• [TASK DETAILS]
Format all the rows below as a JSON list of strings, one string for each line, leaving out blank lines and the pictures.

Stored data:
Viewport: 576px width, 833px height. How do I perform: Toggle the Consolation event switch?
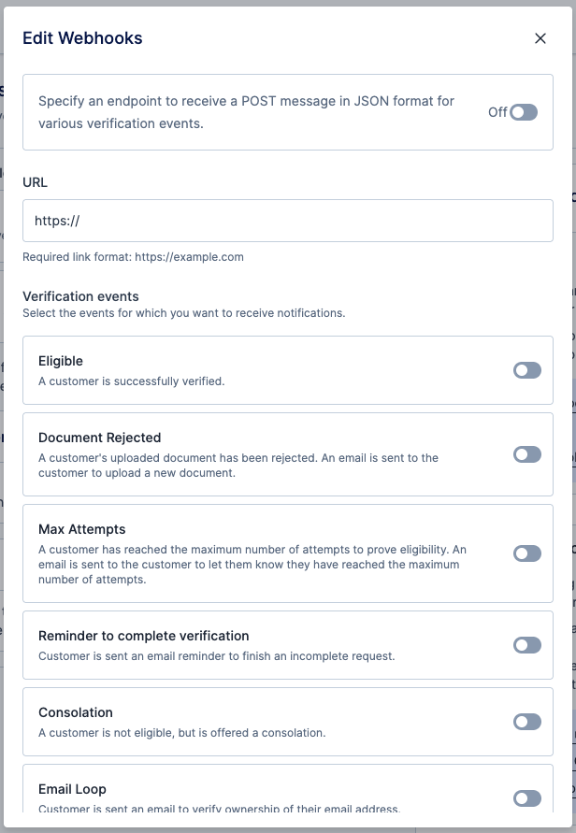click(x=525, y=721)
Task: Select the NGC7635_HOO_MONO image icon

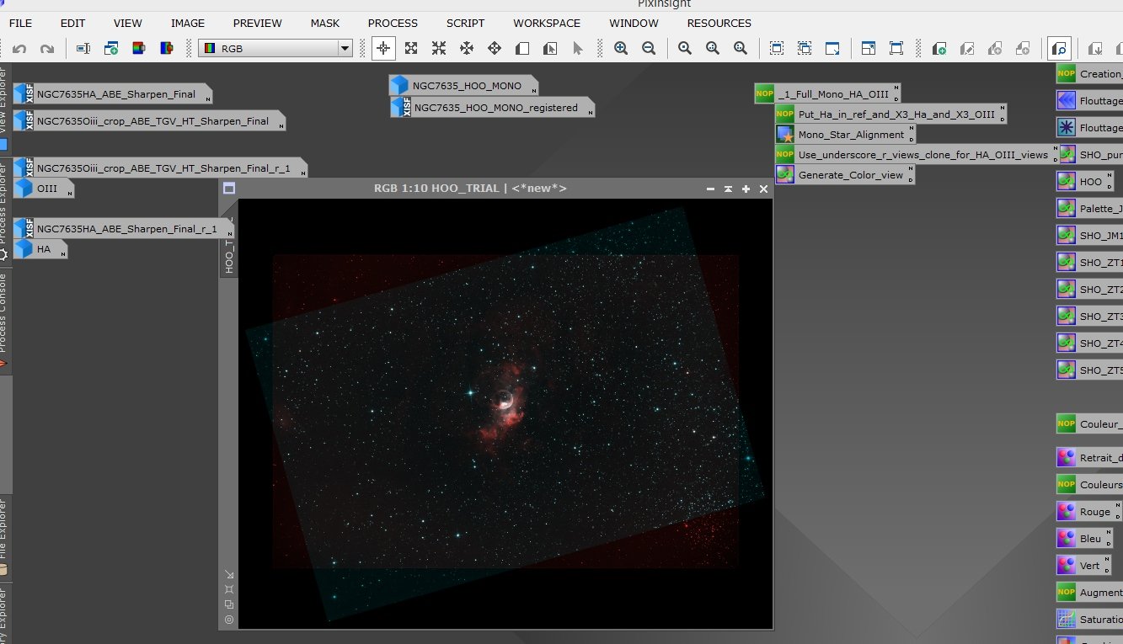Action: pos(463,86)
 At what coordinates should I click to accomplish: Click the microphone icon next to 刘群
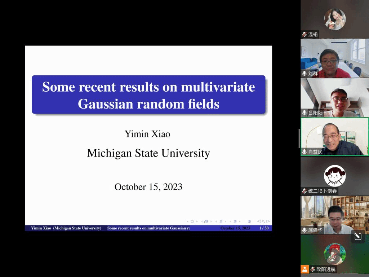(304, 74)
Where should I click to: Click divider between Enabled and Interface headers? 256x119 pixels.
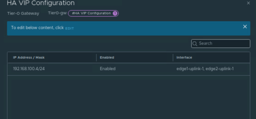pyautogui.click(x=173, y=58)
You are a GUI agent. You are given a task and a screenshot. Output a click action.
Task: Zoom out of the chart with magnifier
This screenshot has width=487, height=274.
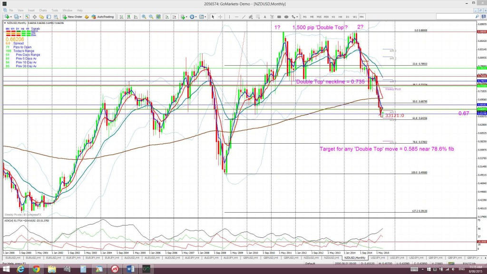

• [TASK RESPONSE]
[
  "Viewport: 576px width, 833px height. How do I perform: Toggle the Consolation event switch?",
  "click(x=525, y=721)",
  "Task: Select the NGC7635_HOO_MONO image icon",
  "Action: pos(463,86)",
  " At what coordinates should I click to accomplish: Click the microphone icon next to 刘群",
  "(304, 74)",
  "Where should I click to: Click divider between Enabled and Interface headers? 256x119 pixels.",
  "pyautogui.click(x=173, y=58)",
  "You are a GUI agent. You are given a task and a screenshot. Output a click action.",
  "Task: Zoom out of the chart with magnifier",
  "This screenshot has width=487, height=274."
]